Olympic Games broadcasting

Olympic Games broadcasting

Australia

It seems that none of Australia’s three commercial free-to-air rivals, Seven Network, Nine and the Ten Network, are yet ready to bid-to-win for the broadcast rights for the Sochi Winter Olympics, just 10 months away, and the Rio 2016 Olympics. It is reported that Seven has offered about the sum paid for the Beijing Games. Nine had a cost-sharing arrangement with Foxtel for the London 2012 Olympics – but lost an estimated $25 million. Australia is the sixth-most valuable territory for Olympic Games broadcast deals after the US, Europe (excluding Italy), Japan, Canada and Italy. All the networks are under extreme financial pressure and their focus is principally on securing sports content within Australia and for full season/full year sports deals, such as football and cricket.


Latin America

América Móvil, the Mexican telecommunications company controlled by Slim, has been awarded the rights to next year's Winter Games in Sochi and the 2016 Summer Olympics in Rio de Janeiro on media platforms across Latin America. The deal does not include Brazil where rights were sold separately in 2009 to three different media organisations. The company is owned by Mexican magnate Carlos Slim, the world's richest man. Not only is this the first time América Móvil has secured rights, it heralds a new era in rights competition and holding – from telecommunications companies who increasingly see their future profits lying in the development and ownership of content and are rapidly moving into video streaming and television.
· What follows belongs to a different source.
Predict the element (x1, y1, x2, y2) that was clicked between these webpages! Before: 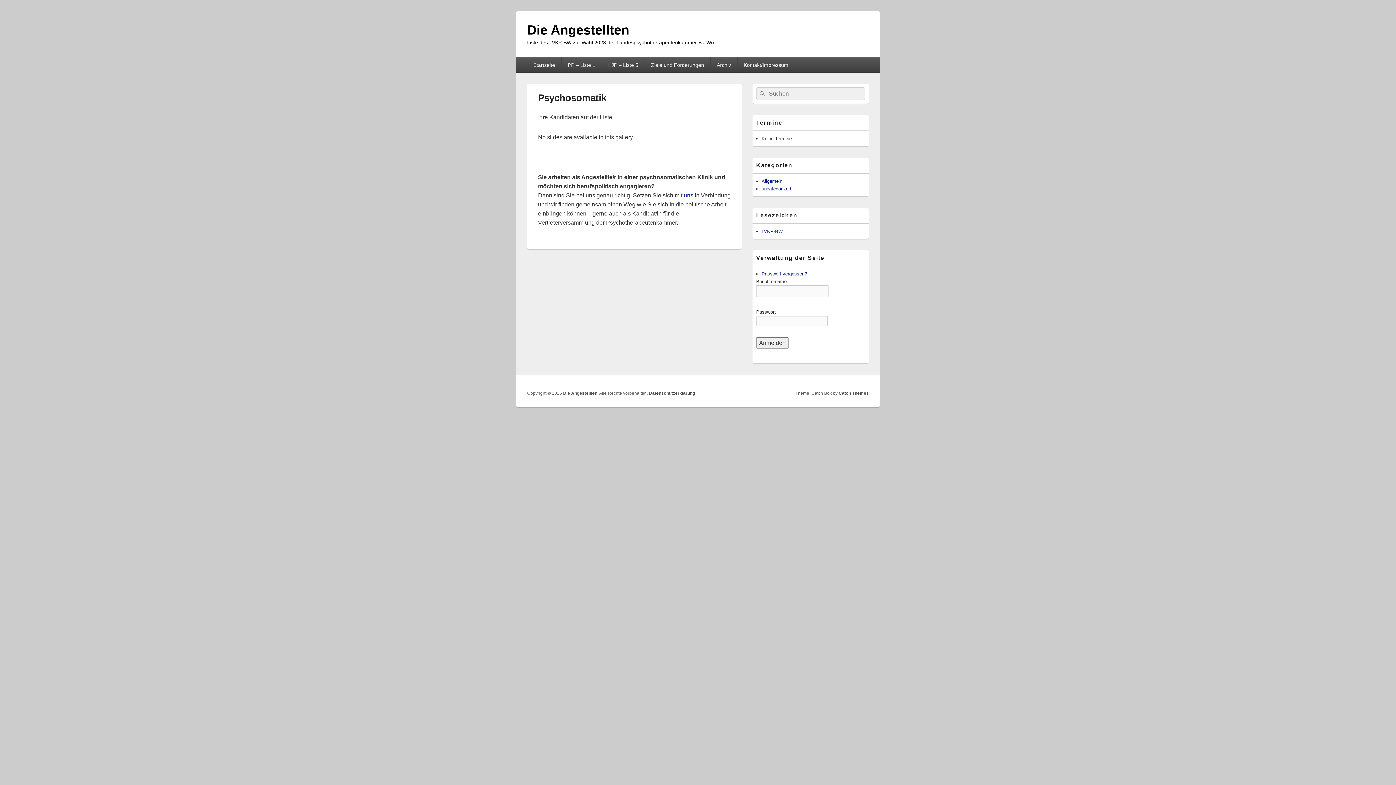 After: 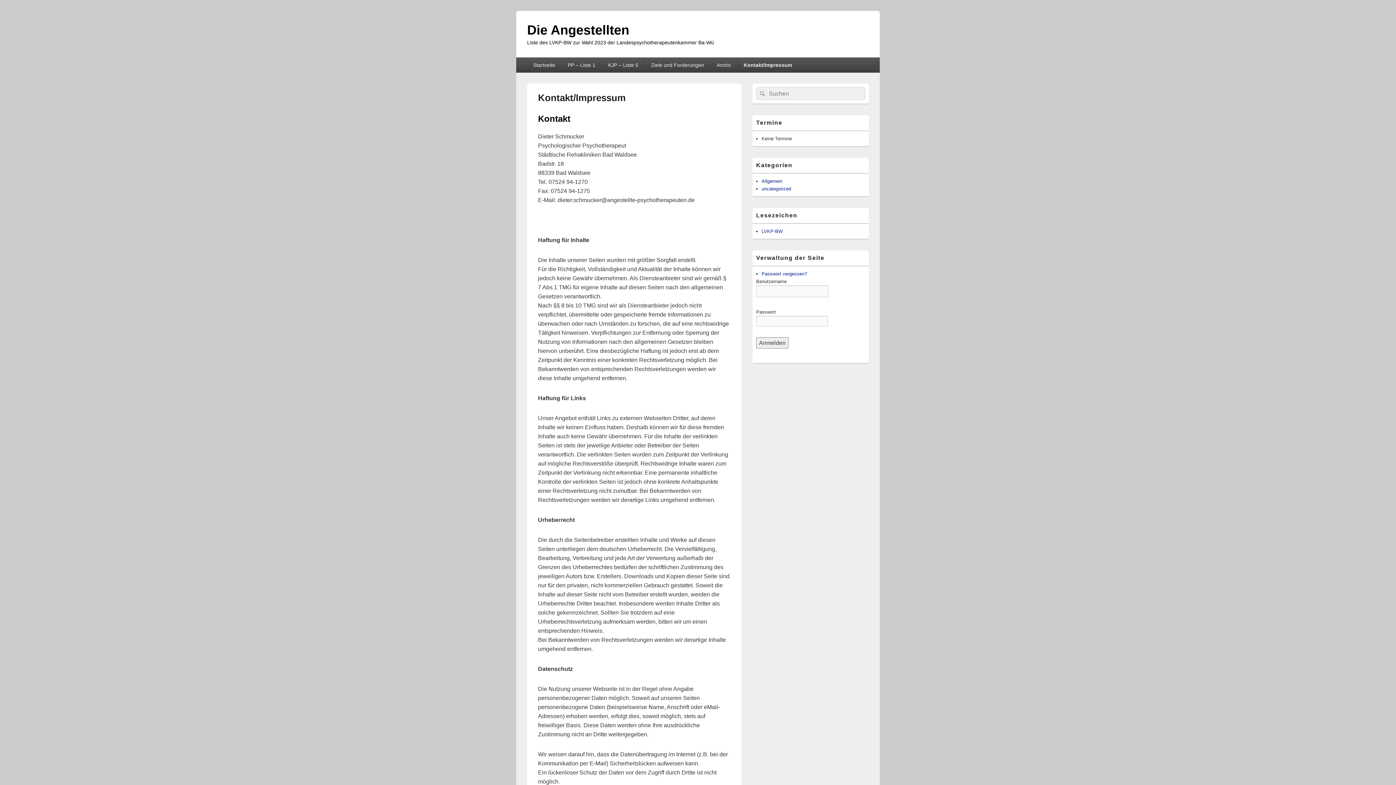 Action: label: Kontakt/Impressum bbox: (737, 57, 794, 72)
For América Móvil, a mobile phone company and not a traditional broadcaster, there is enormous potential via the access to the Olympics, the first being held in South America. Add to that Slim's ownership of the telco sponsor for Rio 2016, Embratel + Claro, and you can be sure to see some innovative 'connectivity' emerging.

Arturo Elias Ayub, Slim's son-in-law and spokesman, told the Mexican newspaper Reforma that the deal gives América Móvil the possibility of re-selling the rights in Latin America and of broadcasting the games on a new television channel in Mexico if Slim's Telmex company gets the rights to it once a new telecommunications reform is signed into law. Slim's Telmex controls 80% of Mexican landlines and 70% of the mobile-phone market. América Móvil is one of the leading providers of cable or satellite TV service in Latin America with 16 million subscribers in 18 countries, except Mexico, where Slim has been trying to get into Television.  The television market in Mexico is controlled by Televisa, the world's largest Spanish language broadcaster. Televisa has 70% of the broadcast TV market and more than 45% of cable television.

Securing the Olympic Games' rights allows Slim to expand its presence in Latin American's TV industry but more importantly, it shows his business model's aim is to offer convergence services, which integrate the dissemination of voice, data, sound or pictures through a single network, experts said.

Slim has been ranked the world's richest man four years in a row by Forbes. In the latest annual list, Slim's net worth increased to $73 billion from $69 billion a year earlier.
Slim, a sports fan, made his first foray into soccer ownership last September as his company acquired a 30% stake in Mexico's first division clubs Leon and Pachuca in a bid to break the TV networks' stranglehold on sports broadcasting. 

 

The IOC announced a separate agreement in 2009 for the 2014-2016 broadcast rights in Brazil. In a deal worth $210 million, TV Globo acquired the main rights across all platforms in partnership with Bandeirantes and Rede Record. The IOC signed their biggest single deal two years ago, with NBC agreeing to pay $4.38 billion for the US broadcast rights up until 2020.

The América Móvil deal, understood to be worth more than $100 million, a big increase from the previous quadrennium, takes the amount raised by the International Olympic Committee from broadcasting rights for the 2013-2016 period to an amazing $4 billion-plus – with a few large territories still unsold. This compares with the $3.914 billion raised for the four years culminating with London 2012, itself a 52% advance on the previous quadrennium. So much for the global recession!!!